▶ Stated task: Reproduce every line of the material below word for word, changing nothing.

Data entries
>> begin

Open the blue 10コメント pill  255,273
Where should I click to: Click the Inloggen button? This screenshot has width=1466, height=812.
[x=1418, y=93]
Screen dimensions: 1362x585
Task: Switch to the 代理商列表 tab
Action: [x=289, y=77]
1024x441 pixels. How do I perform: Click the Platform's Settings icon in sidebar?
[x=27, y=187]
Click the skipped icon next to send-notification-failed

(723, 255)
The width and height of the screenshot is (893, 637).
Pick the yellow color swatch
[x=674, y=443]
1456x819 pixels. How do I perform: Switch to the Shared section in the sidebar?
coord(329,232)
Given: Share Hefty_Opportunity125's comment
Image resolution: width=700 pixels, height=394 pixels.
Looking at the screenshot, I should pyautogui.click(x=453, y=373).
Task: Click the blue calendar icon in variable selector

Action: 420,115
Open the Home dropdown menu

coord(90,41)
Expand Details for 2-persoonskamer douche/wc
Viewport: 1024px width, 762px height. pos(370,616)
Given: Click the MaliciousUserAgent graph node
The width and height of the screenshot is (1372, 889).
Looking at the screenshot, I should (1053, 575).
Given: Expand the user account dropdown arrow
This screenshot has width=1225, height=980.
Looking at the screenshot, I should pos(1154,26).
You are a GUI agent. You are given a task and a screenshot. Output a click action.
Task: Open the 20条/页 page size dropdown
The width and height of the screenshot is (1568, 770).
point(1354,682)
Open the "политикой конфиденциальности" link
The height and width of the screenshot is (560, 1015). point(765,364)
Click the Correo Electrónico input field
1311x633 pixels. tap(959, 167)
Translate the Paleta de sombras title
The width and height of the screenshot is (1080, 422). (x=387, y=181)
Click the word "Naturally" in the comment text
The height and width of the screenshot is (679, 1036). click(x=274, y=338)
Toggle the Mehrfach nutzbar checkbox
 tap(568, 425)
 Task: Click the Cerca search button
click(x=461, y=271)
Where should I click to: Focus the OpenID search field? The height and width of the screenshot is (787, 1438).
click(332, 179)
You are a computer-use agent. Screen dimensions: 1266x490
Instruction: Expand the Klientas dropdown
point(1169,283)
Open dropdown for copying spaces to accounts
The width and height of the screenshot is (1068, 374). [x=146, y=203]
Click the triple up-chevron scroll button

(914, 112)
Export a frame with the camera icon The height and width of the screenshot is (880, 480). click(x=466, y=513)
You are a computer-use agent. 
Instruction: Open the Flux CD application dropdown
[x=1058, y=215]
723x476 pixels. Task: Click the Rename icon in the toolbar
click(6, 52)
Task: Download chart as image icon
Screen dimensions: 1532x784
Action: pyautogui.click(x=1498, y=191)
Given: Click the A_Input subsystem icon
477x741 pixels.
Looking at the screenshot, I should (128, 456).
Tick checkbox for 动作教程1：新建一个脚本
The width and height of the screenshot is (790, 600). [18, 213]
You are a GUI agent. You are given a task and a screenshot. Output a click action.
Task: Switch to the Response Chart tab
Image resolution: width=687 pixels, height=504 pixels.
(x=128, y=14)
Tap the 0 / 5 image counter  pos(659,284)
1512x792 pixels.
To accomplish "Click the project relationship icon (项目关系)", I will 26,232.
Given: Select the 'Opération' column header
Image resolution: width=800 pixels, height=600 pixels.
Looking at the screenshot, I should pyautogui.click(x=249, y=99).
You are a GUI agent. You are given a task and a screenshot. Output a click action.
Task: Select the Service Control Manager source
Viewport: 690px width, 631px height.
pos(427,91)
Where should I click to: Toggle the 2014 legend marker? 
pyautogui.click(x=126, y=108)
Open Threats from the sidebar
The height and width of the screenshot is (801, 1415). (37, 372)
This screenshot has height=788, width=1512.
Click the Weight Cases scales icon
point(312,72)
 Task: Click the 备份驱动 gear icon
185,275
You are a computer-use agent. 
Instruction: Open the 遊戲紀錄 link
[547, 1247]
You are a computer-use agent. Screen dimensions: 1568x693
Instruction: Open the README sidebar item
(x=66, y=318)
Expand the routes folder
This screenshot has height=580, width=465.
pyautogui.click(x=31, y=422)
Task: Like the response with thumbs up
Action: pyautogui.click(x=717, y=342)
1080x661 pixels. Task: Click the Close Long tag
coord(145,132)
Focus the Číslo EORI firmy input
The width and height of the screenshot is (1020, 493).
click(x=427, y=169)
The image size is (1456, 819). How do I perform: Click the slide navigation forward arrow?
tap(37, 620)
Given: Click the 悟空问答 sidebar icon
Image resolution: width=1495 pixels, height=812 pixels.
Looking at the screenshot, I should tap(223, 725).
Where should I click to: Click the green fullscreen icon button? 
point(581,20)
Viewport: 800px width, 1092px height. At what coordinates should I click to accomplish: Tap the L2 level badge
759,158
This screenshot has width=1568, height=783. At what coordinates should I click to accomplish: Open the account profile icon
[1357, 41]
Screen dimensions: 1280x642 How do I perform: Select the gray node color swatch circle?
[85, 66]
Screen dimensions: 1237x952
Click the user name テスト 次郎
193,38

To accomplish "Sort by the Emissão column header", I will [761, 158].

>> end

▶ Final answer:
Open the blue 10コメント pill  255,273
Where should I click to: Click the Inloggen button? This screenshot has width=1466, height=812.
[x=1418, y=93]
Screen dimensions: 1362x585
Task: Switch to the 代理商列表 tab
Action: [x=289, y=77]
1024x441 pixels. How do I perform: Click the Platform's Settings icon in sidebar?
[x=27, y=187]
Click the skipped icon next to send-notification-failed

(723, 255)
The width and height of the screenshot is (893, 637).
Pick the yellow color swatch
[x=674, y=443]
1456x819 pixels. How do I perform: Switch to the Shared section in the sidebar?
coord(329,232)
Given: Share Hefty_Opportunity125's comment
Image resolution: width=700 pixels, height=394 pixels.
Looking at the screenshot, I should pyautogui.click(x=453, y=373).
Task: Click the blue calendar icon in variable selector

Action: 420,115
Open the Home dropdown menu

coord(90,41)
Expand Details for 2-persoonskamer douche/wc
Viewport: 1024px width, 762px height. pos(370,616)
Given: Click the MaliciousUserAgent graph node
The width and height of the screenshot is (1372, 889).
Looking at the screenshot, I should (1053, 575).
Given: Expand the user account dropdown arrow
This screenshot has width=1225, height=980.
Looking at the screenshot, I should pos(1154,26).
You are a GUI agent. You are given a task and a screenshot. Output a click action.
Task: Open the 20条/页 page size dropdown
The width and height of the screenshot is (1568, 770).
point(1354,682)
Open the "политикой конфиденциальности" link
The height and width of the screenshot is (560, 1015). point(765,364)
Click the Correo Electrónico input field
1311x633 pixels. tap(959, 167)
Translate the Paleta de sombras title
The width and height of the screenshot is (1080, 422). (x=387, y=181)
Click the word "Naturally" in the comment text
The height and width of the screenshot is (679, 1036). click(x=274, y=338)
Toggle the Mehrfach nutzbar checkbox
 tap(568, 425)
 Task: Click the Cerca search button
click(x=461, y=271)
Where should I click to: Focus the OpenID search field? The height and width of the screenshot is (787, 1438).
click(332, 179)
You are a computer-use agent. Screen dimensions: 1266x490
Instruction: Expand the Klientas dropdown
point(1169,283)
Open dropdown for copying spaces to accounts
The width and height of the screenshot is (1068, 374). [x=146, y=203]
Click the triple up-chevron scroll button

(914, 112)
Export a frame with the camera icon The height and width of the screenshot is (880, 480). click(x=466, y=513)
You are a computer-use agent. 
Instruction: Open the Flux CD application dropdown
[x=1058, y=215]
723x476 pixels. Task: Click the Rename icon in the toolbar
click(6, 52)
Task: Download chart as image icon
Screen dimensions: 1532x784
Action: pyautogui.click(x=1498, y=191)
Given: Click the A_Input subsystem icon
477x741 pixels.
Looking at the screenshot, I should (128, 456).
Tick checkbox for 动作教程1：新建一个脚本
The width and height of the screenshot is (790, 600). [18, 213]
You are a GUI agent. You are given a task and a screenshot. Output a click action.
Task: Switch to the Response Chart tab
Image resolution: width=687 pixels, height=504 pixels.
(x=128, y=14)
Tap the 0 / 5 image counter  pos(659,284)
1512x792 pixels.
To accomplish "Click the project relationship icon (项目关系)", I will 26,232.
Given: Select the 'Opération' column header
Image resolution: width=800 pixels, height=600 pixels.
Looking at the screenshot, I should pyautogui.click(x=249, y=99).
You are a GUI agent. You are given a task and a screenshot. Output a click action.
Task: Select the Service Control Manager source
Viewport: 690px width, 631px height.
pos(427,91)
Where should I click to: Toggle the 2014 legend marker? 
pyautogui.click(x=126, y=108)
Open Threats from the sidebar
The height and width of the screenshot is (801, 1415). (37, 372)
This screenshot has height=788, width=1512.
Click the Weight Cases scales icon
point(312,72)
 Task: Click the 备份驱动 gear icon
185,275
You are a computer-use agent. 
Instruction: Open the 遊戲紀錄 link
[547, 1247]
You are a computer-use agent. Screen dimensions: 1568x693
Instruction: Open the README sidebar item
(x=66, y=318)
Expand the routes folder
This screenshot has height=580, width=465.
pyautogui.click(x=31, y=422)
Task: Like the response with thumbs up
Action: pyautogui.click(x=717, y=342)
1080x661 pixels. Task: Click the Close Long tag
coord(145,132)
Focus the Číslo EORI firmy input
The width and height of the screenshot is (1020, 493).
click(x=427, y=169)
The image size is (1456, 819). How do I perform: Click the slide navigation forward arrow?
tap(37, 620)
Given: Click the 悟空问答 sidebar icon
Image resolution: width=1495 pixels, height=812 pixels.
Looking at the screenshot, I should tap(223, 725).
Where should I click to: Click the green fullscreen icon button? 
point(581,20)
Viewport: 800px width, 1092px height. At what coordinates should I click to accomplish: Tap the L2 level badge
759,158
This screenshot has width=1568, height=783. At what coordinates should I click to accomplish: Open the account profile icon
[1357, 41]
Screen dimensions: 1280x642 How do I perform: Select the gray node color swatch circle?
[85, 66]
Screen dimensions: 1237x952
Click the user name テスト 次郎
193,38

To accomplish "Sort by the Emissão column header", I will [761, 158].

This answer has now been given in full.